At the risk of flattening complex histories, what made the earlier collaboration possible wasn’t a treaty. It was a convergence of factors. “Black Goddess” was backed in part by Embrafilme, Brazil’s national film agency at the time. On the Nigerian side, the post-Biafra government was expanding its diplomatic and cultural presence abroad, including via state-backed artistic initiatives.
Balogun’s own position—he has spoken of his maternal family’s origins among Brazilian returnees who settled in Lagos in the 19th century—placed him in proximity to both Yoruba and Afro-Brazilian cultural spaces. His great-grandfather, he has noted in past publications, came back from Brazil to Nigeria as part of that returnee movement, known locally as the Aguda community.

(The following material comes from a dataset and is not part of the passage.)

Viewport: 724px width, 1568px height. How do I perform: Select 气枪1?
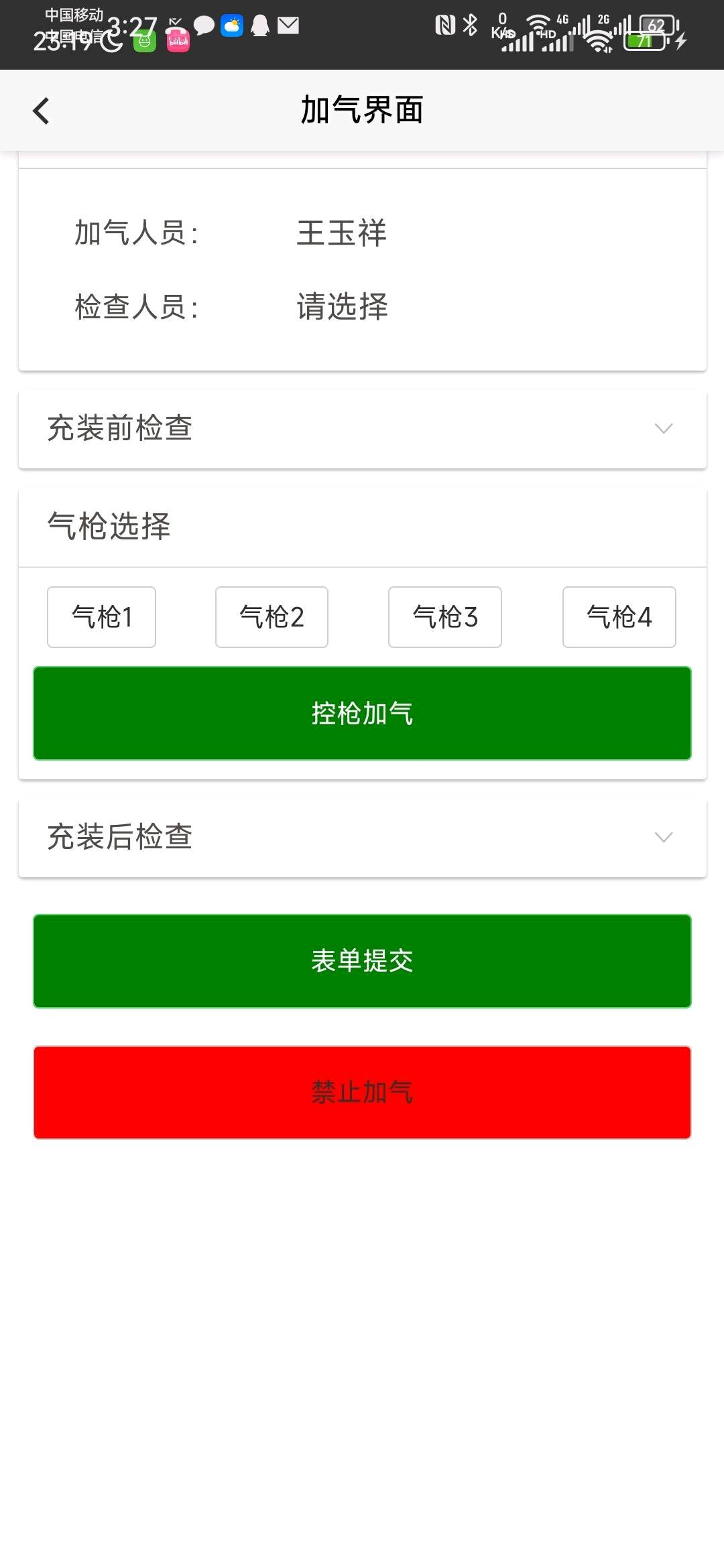click(x=102, y=617)
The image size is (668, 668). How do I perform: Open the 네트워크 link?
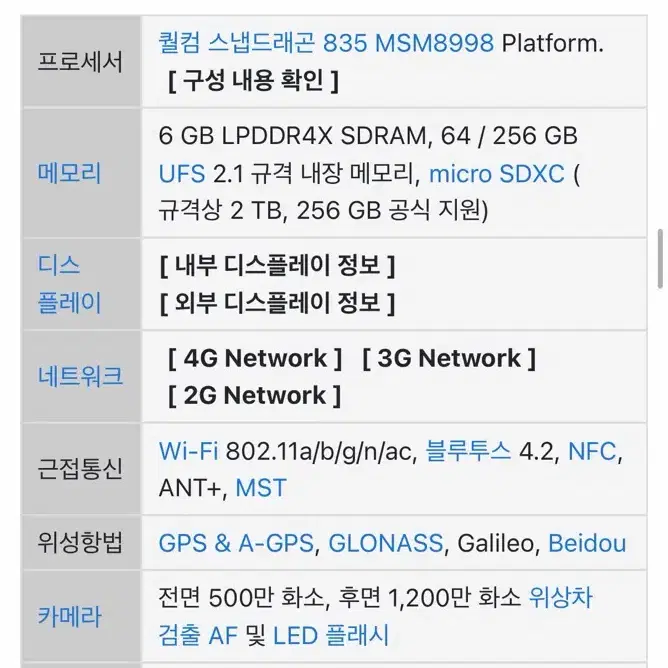(x=80, y=377)

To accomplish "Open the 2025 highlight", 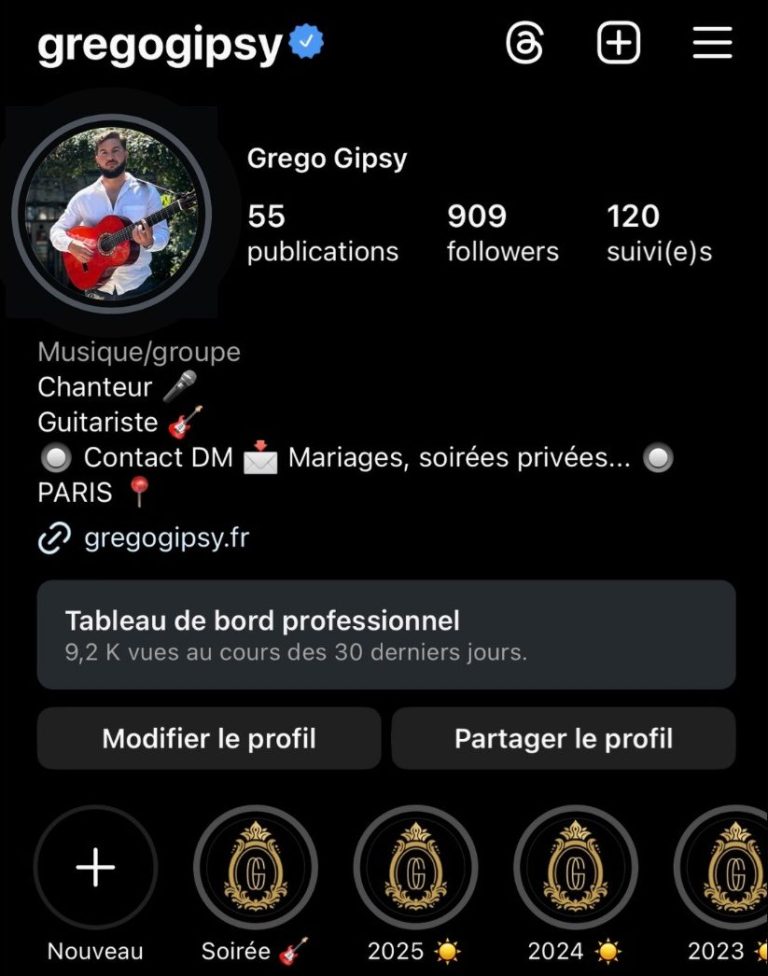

Ultimately, the result was a film that, structurally speaking, prefigured much of what today’s treaty now will attempt to formalize. Subsequently, if “Black Goddess” footage is hard to access today, and if both films themselves haven’t been widely preserved and circulated, that doesn’t erase what they accomplished, even if the efforts were not formalized under national agreements and sustained.
After speaking directly with Filmkollektiv Frankfurt (Germany)—an independent curation and preservation group that staged one of the very few known retrospectives of Balogun’s work in 2015—I confirmed that surviving film prints are housed at the Cinémathèque française in Paris, France. “Black Goddess” is among them. But there are legal, logistical, and institutional constraints that make circulation difficult. In that way, these films are real and available, but inaccessible to the general public.

I’ve also been in contact with people who have professional relationships that could bring me closer to Balogun himself. He is still alive and occasionally active, writing, appearing on Nigerian television, and I hope to speak with him directly.
By the way, he’ll be 80 years old in August.
As an aside, I’m keeping an eye on Nigerian filmmaker CJ Obasi’s follow-up to “Mami Wata,” titled “La Pyramide.” The Brazil-Nigeria-Senegal-UK-US co-production is still in development, and while details remain limited, Obasi has said it will continue exploring themes from his Sundance-winning film, and that part of it will be set in Salvador, Bahia.
In the end, the value in returning to Balogun’s “Black Goddess” (and “Gods of Africa in Brazil”) is to acknowledge how fragile the conditions were that allowed them to exist. No treaty backed them. No permanent pipeline followed them. They were the product of rare access, temporary alignment, and personal initiative. If today’s agreements don’t account for the uneven ground Balogun had to navigate, and haven’t resolved the problems that kept his work from being preserved and circulated, then the infrastructure still isn’t there.
In my exchange with Filmkollektiv Frankfurt, as in other conversations I’ve had with archives, universities, and cultural institutions across Europe and North America in recent years, I’ve often been told—sometimes directly—that public interest plays a major role in what gets restored and made available. Films outside the recognized canon, especially from African filmmakers who aren’t widely known, tend to receive less attention.
The suggestion, even if not always explicitly stated, is that renewed interest could help create the momentum needed for restoration and public re-release. That possibility is a reminder that visibility still matters. If the industry wants to build on what came before, then this history, not just our memory of it, has to be made available again.
As I wrote when Souleymane Cissé, another African cinema trailblazer, passed away earlier this year at 84, to truly honor his legacy is to understand his body of work as an ongoing dialogue with Africa’s past, present, and future. But perhaps, most urgently, we must cherish and exalt him as a living archive while we still can.